VERY interesting! I wonder what you think of the work of James Gurney, espec in his "Dinotopia" books, re: the accurate depiction of dinosaurs such as the T-Rex?
awsome
currently working on an iguanodon for my mother and spinosaurus to post on my social media but i want to re construct allosaurus fragilis now thank you for this video and the possible help with my art in the future!!!!!!!!!!!
I don't know if you're aware of this or not but there's been some new info regarding the tail of Spinosaurus that has come out recently. If you haven't already, you might want to look into this to see if you agree with the findings or not and whether or not to incluide in your art.
@@Riceball01 thank you for the heads up!! I already knew this but still thank you! Has been some time since i actualy read the paper on it but i believe it stated that spinosaurus was a persuit predator hunting fish and other aquatic animals down witch i disagree with. I do agree that the tail was used for locomotion in water but not for persuit, it's more likely it would have been an ambush predator similair to modern crocodylomorphs but would rather go for animals like onchopristes(i don't know how i spell it correctly tbh) and coelocanth then the few herbivorous animals roaming the kem kem beds. Also someone stated (i believe Mark Witton) that the tail would have been to fragile for such actions but he did not take into account for the soft tissue and muscles, i don't know the extent of that myself but i could imagine it having quiet the bulk of muscles. It has also been said that the tail would'nt be flexibel enough for propper locomotion but yet again, nature has it's ways and weird ones back then whatever it wad used for it would have been something usefull and i love the new look of one of my favorite theropods.
How this guy don’t have 1 million subscribers yet?

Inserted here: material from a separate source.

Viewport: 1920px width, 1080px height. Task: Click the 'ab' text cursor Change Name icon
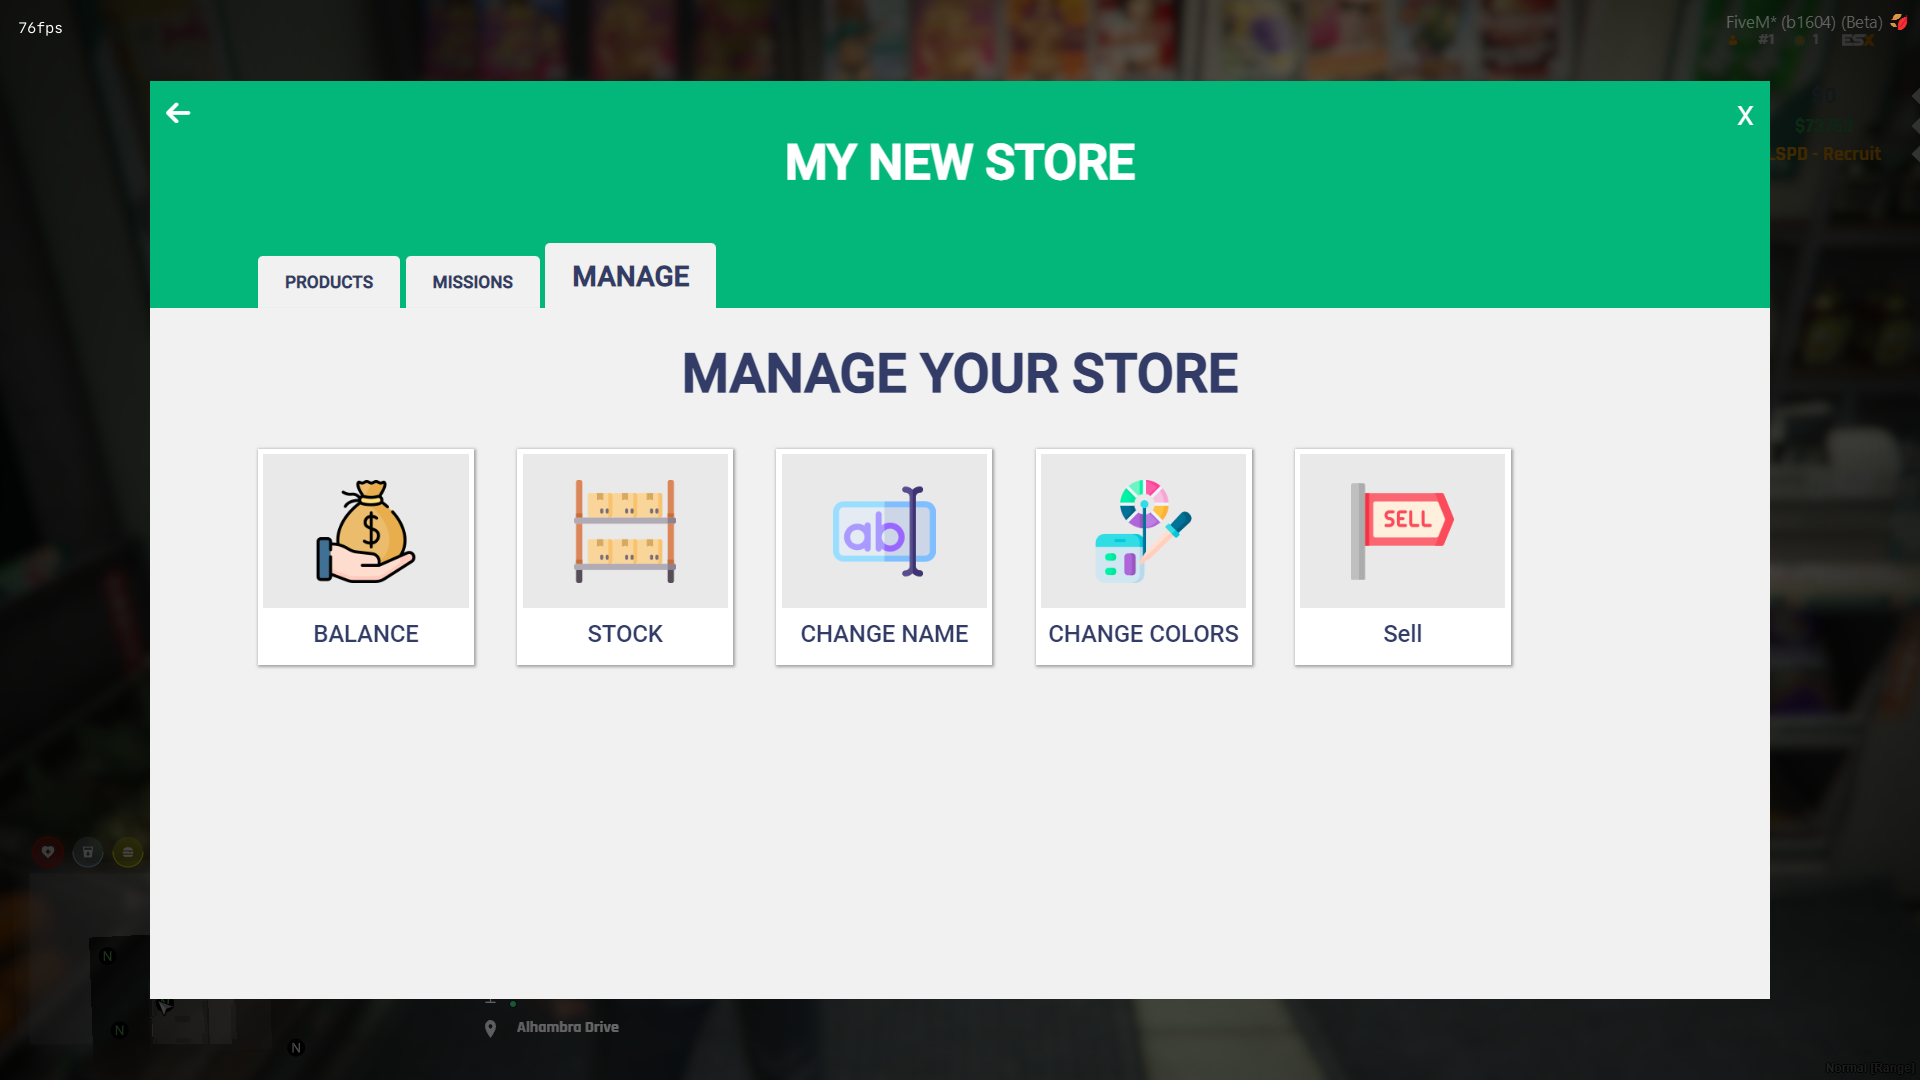point(884,530)
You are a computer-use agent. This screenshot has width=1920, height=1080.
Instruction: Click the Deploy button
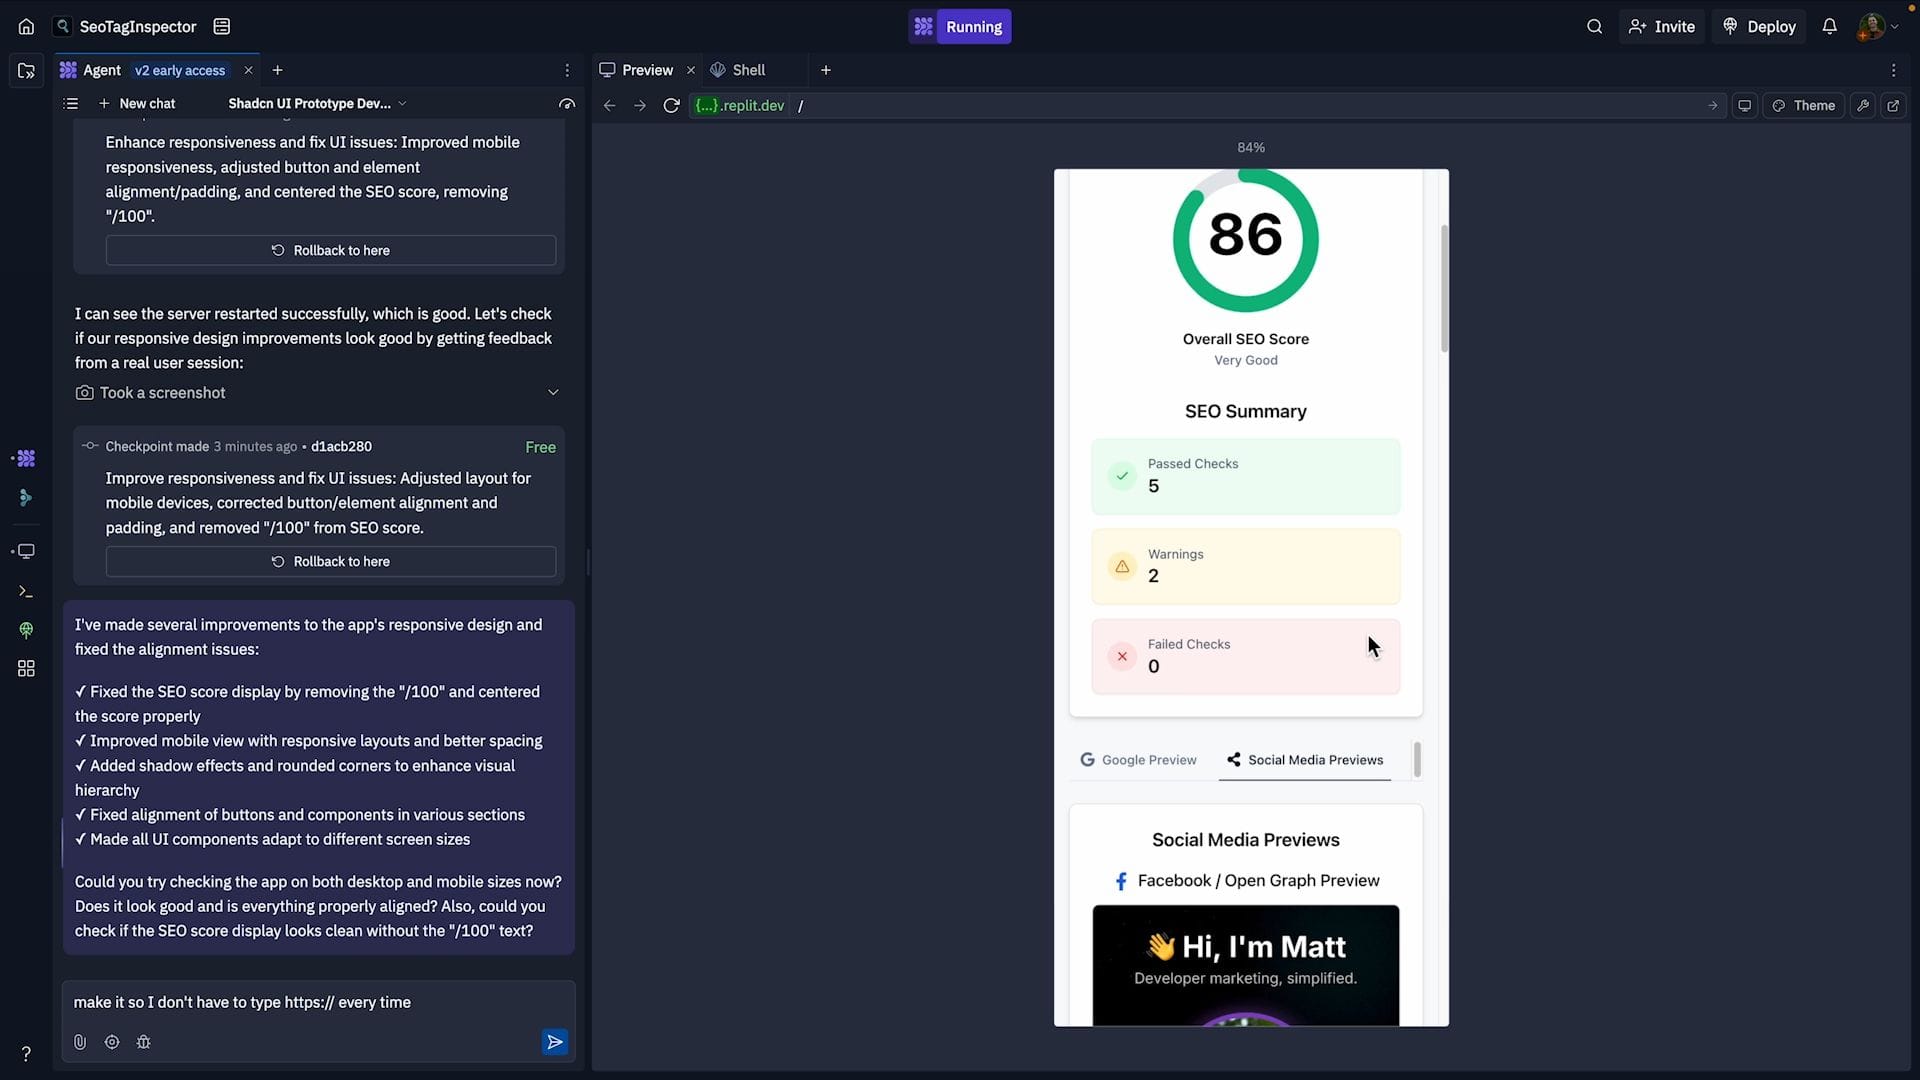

You're a fantastic communicator. Really enjoyed this video.
This is great stuff, thanks!
lol I went to a museum as a kid in the early eighties and the T-Rex stood upright with it's tail running along the ground like Godzilla.
This is realy amazing, thanks for a good vidio.
We judge what was done before with the knowledge then we have today, so I would love to see what they will say of our knowledge and artwork in the future I hope they are just as kind as we are to the ones that came before us and did the best they could with what knowledge they had at the time.
Hey pal, I'm sorry for bringing up a cliché but your channel is a hidden gem.
I don't know what any of this means but its very interesting
It drives me crazy when the marker starts drying out.
With great art comes great responsibility.